'''

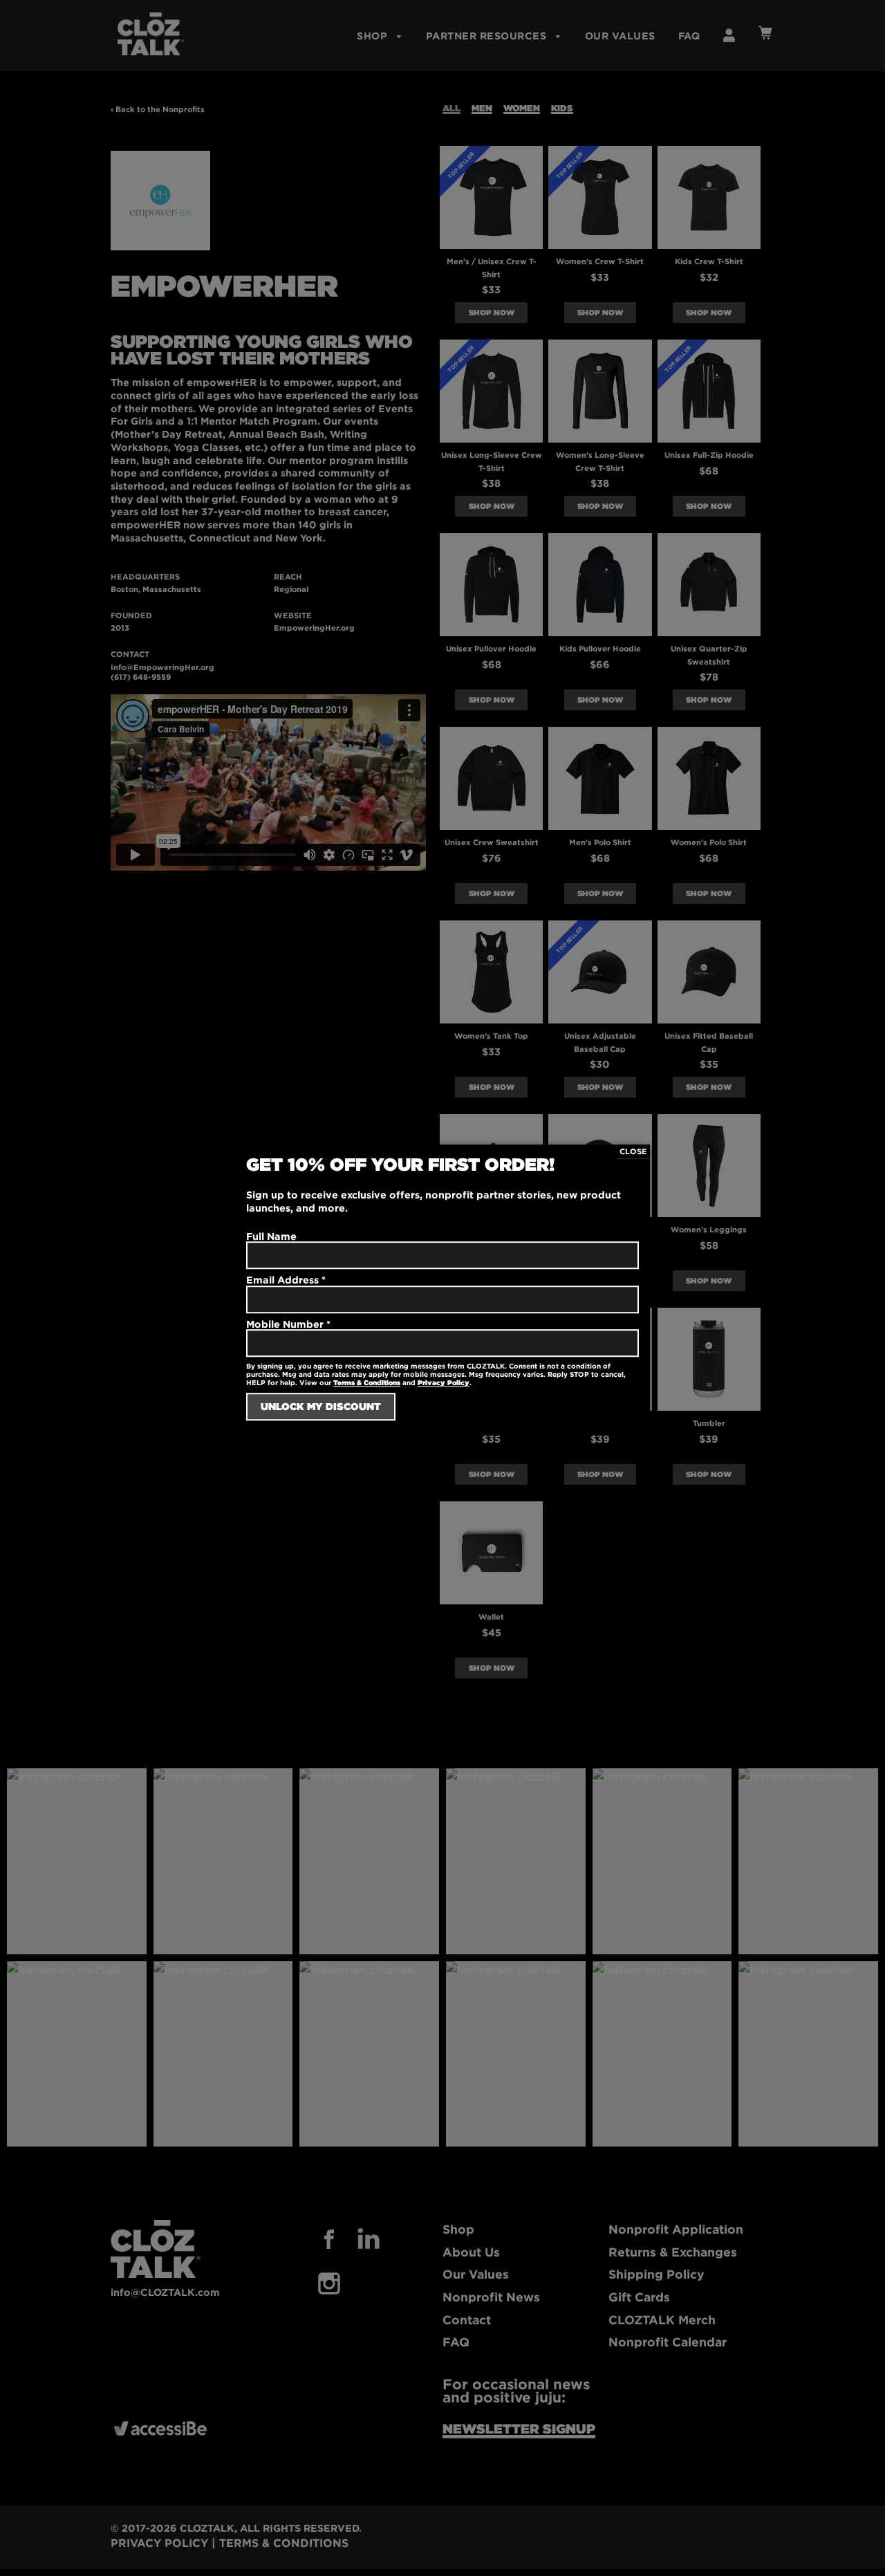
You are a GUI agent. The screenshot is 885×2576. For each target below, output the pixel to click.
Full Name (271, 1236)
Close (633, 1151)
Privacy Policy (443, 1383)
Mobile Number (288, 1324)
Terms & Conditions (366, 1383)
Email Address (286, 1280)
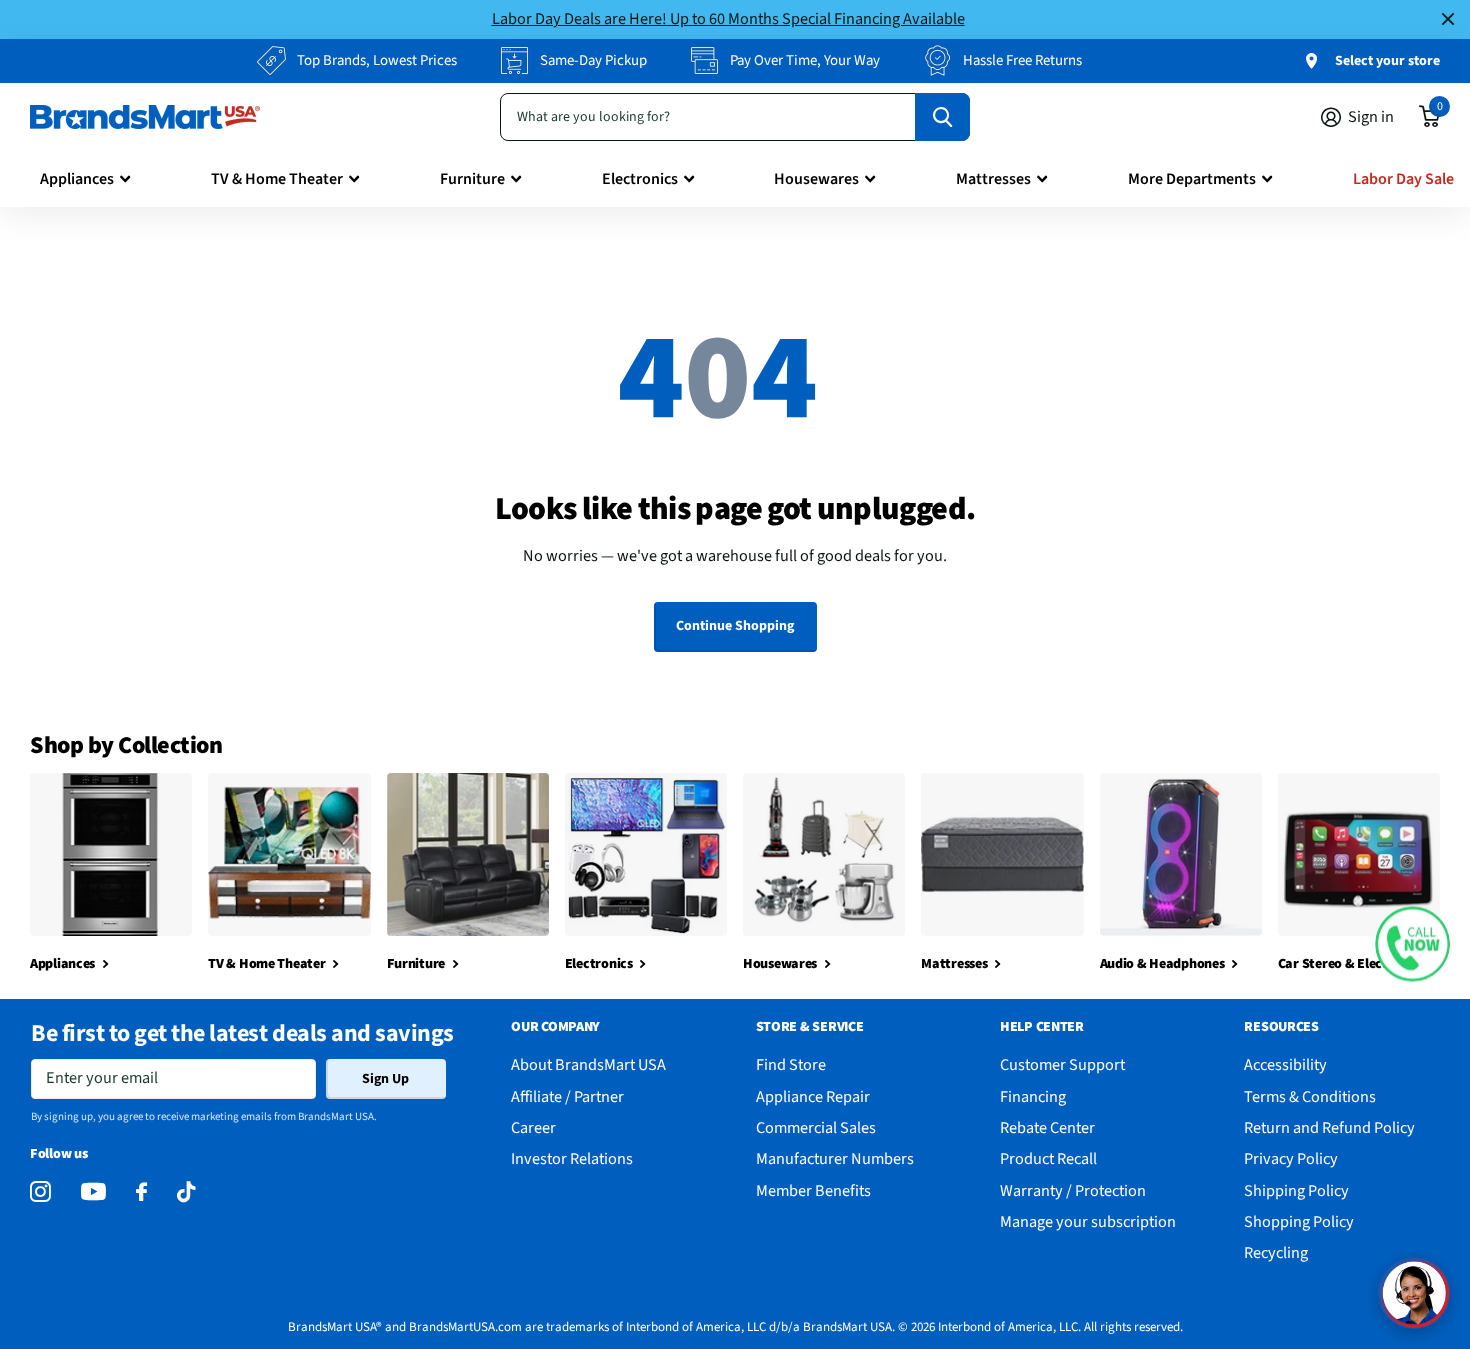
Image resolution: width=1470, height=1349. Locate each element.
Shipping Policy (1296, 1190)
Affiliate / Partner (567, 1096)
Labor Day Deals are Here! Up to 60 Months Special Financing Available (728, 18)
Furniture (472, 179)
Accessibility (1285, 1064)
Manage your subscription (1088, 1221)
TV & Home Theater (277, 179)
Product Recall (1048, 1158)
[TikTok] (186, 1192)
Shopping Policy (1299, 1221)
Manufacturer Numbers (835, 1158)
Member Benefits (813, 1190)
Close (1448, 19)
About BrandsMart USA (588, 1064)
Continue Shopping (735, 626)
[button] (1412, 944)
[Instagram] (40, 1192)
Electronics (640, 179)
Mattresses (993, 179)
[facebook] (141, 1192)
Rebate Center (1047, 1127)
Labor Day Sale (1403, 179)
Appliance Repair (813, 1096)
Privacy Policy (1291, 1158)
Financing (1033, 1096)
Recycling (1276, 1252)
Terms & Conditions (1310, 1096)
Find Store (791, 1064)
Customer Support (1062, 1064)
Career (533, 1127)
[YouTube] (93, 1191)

'''

Return every line holding the word "each" from the records.

You are a GUI agent. The screenshot is 885×2576. For each target below, output the pixel to click.
Image resolution: width=1470, height=1349. Locate each element.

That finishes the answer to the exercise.